I thought of the song today as I was weeding my memorial garden. There were new weeds that had grown in over the winter covering the beautiful white rock that we picked out to go just perfect in the garden. As I was pulling them I thought to myself "I'm not getting the root, I'm only taking the top off making it look pretty". I stopped for a second to think about that. I was only making it look pretty temporarily.....but the root would make it grow back.
God so softly spoke into my heart "What other areas of your life do you make look pretty? But you know the root is still there don't you?" OUCH. Talk about stepping on my toes a little.
It's SO true.
You see I'm a stasher. My house most days is ready for company. I like to clean. I like organization. I like things to look pretty. I like perfect.
But....I also stash things. My sub basement most days is a complete disaster because no one usually sees that part of my home. I work on the parts of my home that people see, but what they can't see is a MESS.
For instance, if you walked into my cute French Country kitchen you would probably think it's clean. However I dare you to open up my Tupperware door. You would find this:
Boy I'm literally airing my dirty laundry aren't I?

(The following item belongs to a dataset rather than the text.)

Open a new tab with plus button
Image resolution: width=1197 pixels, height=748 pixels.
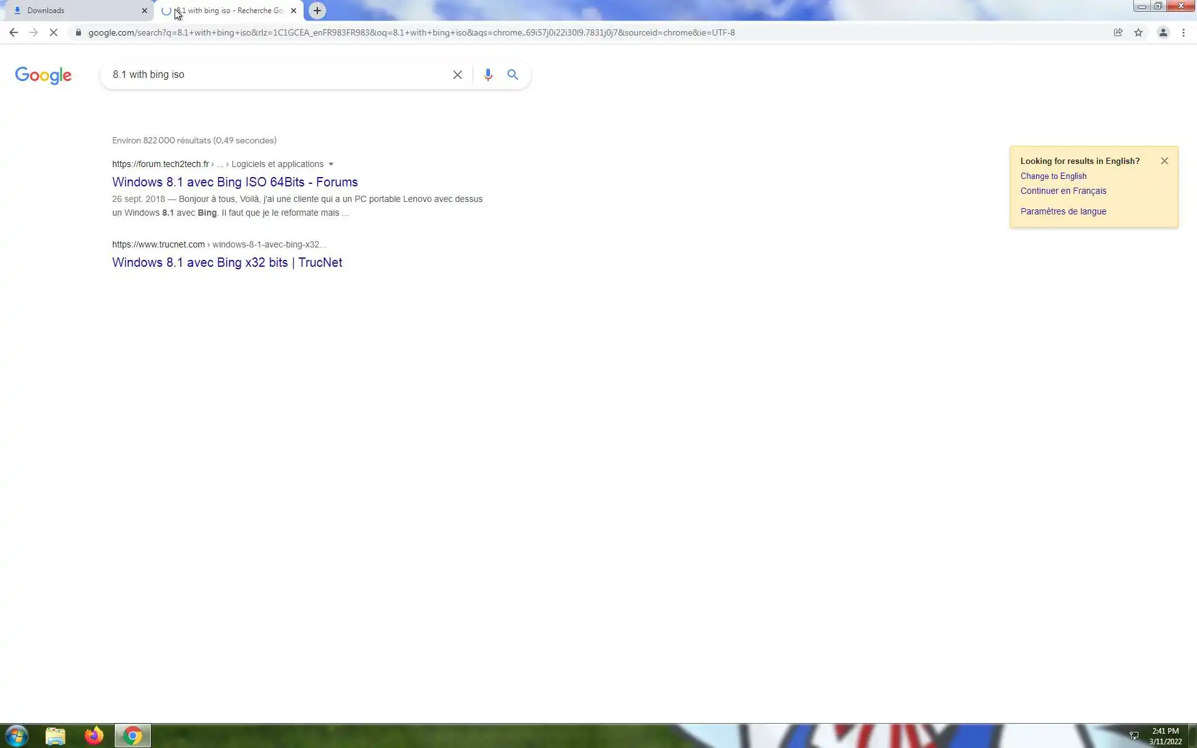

On the surface everything is neat and clean and pretty. But please don't touch the spice door or you may just end up wearing the cinnamon as it falls on you.
So, my God moment today taught me to quit stashing and making things look pretty. It doesn't do me any good to pull life's weeds if the root still remains. I need to work on the ROOT of issues. I need to let God work on the root and make me into what He wants me to be.
Sometimes I think I have learned so much in my 36 years and then WAMMO something knocks me down and helps me realize I have so much more to learn.
I don't have it all together. My life sometimes isn't very pretty. We live in a photoshop-autocorrect world. If we don't like the way we look in a certain picture we can simply correct it with a filter and then it's perfect.
So what I'm telling you is this-maybe together you and I can just be real? Not pretty-real! Let's let God mold us into His image instead of a perfect image that we've created. Without Him we can do nothing anyway. (I've learned that the hard way).
Hope you have a wonderful weekend. Tomorrow is my little Elijah's birthday. Bittersweet.